Hello,
I have use the kfold function in brms, and I don’t know it just split the dataset into 5 folds, and use each fold to fit data;
or work as the kfold cv in machine learning, which split into training dataset and testing dataset? Thanks!
Hello,
I have use the kfold function in brms, and I don’t know it just split the dataset into 5 folds, and use each fold to fit data;
or work as the kfold cv in machine learning, which split into training dataset and testing dataset? Thanks!

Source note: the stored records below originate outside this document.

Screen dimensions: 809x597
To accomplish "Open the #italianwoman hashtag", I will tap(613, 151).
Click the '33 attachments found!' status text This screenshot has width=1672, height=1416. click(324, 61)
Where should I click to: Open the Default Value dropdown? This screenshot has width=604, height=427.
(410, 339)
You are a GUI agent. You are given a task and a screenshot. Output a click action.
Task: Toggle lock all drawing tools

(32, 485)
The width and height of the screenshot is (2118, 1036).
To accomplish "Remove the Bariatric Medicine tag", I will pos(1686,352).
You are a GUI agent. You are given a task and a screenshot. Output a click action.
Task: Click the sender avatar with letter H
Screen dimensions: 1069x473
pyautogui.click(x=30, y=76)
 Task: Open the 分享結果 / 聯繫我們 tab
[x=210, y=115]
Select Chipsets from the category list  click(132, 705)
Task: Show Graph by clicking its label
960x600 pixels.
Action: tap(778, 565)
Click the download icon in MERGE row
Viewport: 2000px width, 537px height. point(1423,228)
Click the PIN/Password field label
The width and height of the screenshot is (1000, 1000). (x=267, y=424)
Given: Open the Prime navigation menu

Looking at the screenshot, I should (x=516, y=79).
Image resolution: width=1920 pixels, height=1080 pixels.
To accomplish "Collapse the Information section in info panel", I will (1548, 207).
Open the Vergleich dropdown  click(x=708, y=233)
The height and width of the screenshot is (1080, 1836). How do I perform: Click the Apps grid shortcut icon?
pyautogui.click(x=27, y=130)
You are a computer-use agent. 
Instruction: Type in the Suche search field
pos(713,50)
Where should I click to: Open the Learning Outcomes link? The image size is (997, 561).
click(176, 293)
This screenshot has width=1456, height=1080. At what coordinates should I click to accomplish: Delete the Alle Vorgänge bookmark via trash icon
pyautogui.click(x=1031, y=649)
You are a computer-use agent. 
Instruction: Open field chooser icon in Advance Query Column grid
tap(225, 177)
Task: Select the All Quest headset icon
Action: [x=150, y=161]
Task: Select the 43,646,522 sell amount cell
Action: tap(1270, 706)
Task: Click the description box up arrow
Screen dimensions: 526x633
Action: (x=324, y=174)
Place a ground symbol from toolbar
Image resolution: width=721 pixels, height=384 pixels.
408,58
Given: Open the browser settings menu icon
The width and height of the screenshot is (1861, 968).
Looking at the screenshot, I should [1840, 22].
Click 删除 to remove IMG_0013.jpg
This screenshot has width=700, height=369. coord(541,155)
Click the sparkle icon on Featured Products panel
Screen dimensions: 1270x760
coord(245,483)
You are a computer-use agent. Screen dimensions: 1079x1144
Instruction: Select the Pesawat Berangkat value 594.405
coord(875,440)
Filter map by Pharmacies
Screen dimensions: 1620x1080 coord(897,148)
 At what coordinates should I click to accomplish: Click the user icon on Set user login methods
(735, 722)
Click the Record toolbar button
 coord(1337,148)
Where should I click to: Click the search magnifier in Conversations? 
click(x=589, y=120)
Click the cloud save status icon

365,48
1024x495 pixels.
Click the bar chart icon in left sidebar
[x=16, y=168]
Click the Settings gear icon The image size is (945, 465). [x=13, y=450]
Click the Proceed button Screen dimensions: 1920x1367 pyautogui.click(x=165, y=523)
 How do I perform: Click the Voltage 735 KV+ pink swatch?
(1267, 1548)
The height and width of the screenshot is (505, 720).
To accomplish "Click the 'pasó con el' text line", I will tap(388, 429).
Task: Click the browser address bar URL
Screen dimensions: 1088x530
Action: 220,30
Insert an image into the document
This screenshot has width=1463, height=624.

When using the kfold method in brms or rstanarm then if K=5 it splits the data into 5 sets and uses each of them as the test data once. That is, it will fit the model 5 times, each time leaving out one of the 5 sets and then evaluating how well it can predict the left out set using the model fit to the rest of the data.
Hope that helps!
Thank you Jonah.
Can I ask another question? If I use kfold_predict, when I select method ‘predicted’, then it uses the holdout data, and when I use method ‘fitted’, then it uses training data, am I right? Thanks
I think the distinction between predicted
and fitted
is different than that. Let’s take linear regression for example. In that case the fitted
values would be alpha + X * beta
(ignoring sigma
), whereas predicted
would draw from normal(alpha + X * beta, sigma)
. In both cases kfold_predict
is presumably building up a set of combined predictions/fitted values by taking predictions/fitted values from each of the K models fit. @paul.buerkner Is that right?
But this is still being done in terms of the log-predictive density, not actual predicted values like one might do in a typical machine learning setting?
Hello, I have checked the source code of the function kfold_predict:
function (x, method = c("predict", "fitted"), resp = NULL, ...)
{
if (!inherits(x, "kfold")) {
stop2("'x' must be a 'kfold' object.")
}
if (!all(c("fits", "data") %in% names(x))) {
stop2("Slots 'fits' and 'data' are required. ", "Please run kfold with 'save_fits = TRUE'.")
}
method <- get(match.arg(method), mode = "function")
resp <- validate_resp(resp, x$fits[[1, "fit"]], multiple = FALSE)
all_predicted <- as.character(sort(unlist(x$fits[, "predicted"])))
npredicted <- length(all_predicted)
nsamples <- nsamples(x$fits[[1, "fit"]])
y <- rep(NA, npredicted)
yrep <- matrix(NA, nrow = nsamples, ncol = npredicted)
names(y) <- colnames(yrep) <- all_predicted
for (k in seq_rows(x$fits)) {
fit_k <- x$fits[[k, "fit"]]
predicted_k <- x$fits[[k, "predicted"]]
obs_names <- as.character(predicted_k)
newdata <- x$data[predicted_k, , drop = FALSE]
y[obs_names] <- get_y(fit_k, resp, newdata = newdata,
...)
yrep[, obs_names] <- method(fit_k, newdata = newdata,
resp = resp, allow_new_levels = TRUE, summary = FALSE,
...)
}
nlist(y, yrep)
}
It seems that all predictions are based on predicted dataset (testing dataset).
And method has no relationship with the dataset predicted…Thanks
[edit: escaped code]
Using log density (or square loss) is a proper scoring rule. That’s a good thing if you care about probabilistic prediction.
0/1 loss is improper. What you often see in ML is systems trained on log loss (penalized MLE or MAP) then evaluated on 0/1 loss, sometimes with sweeping thresholds to give you AUC.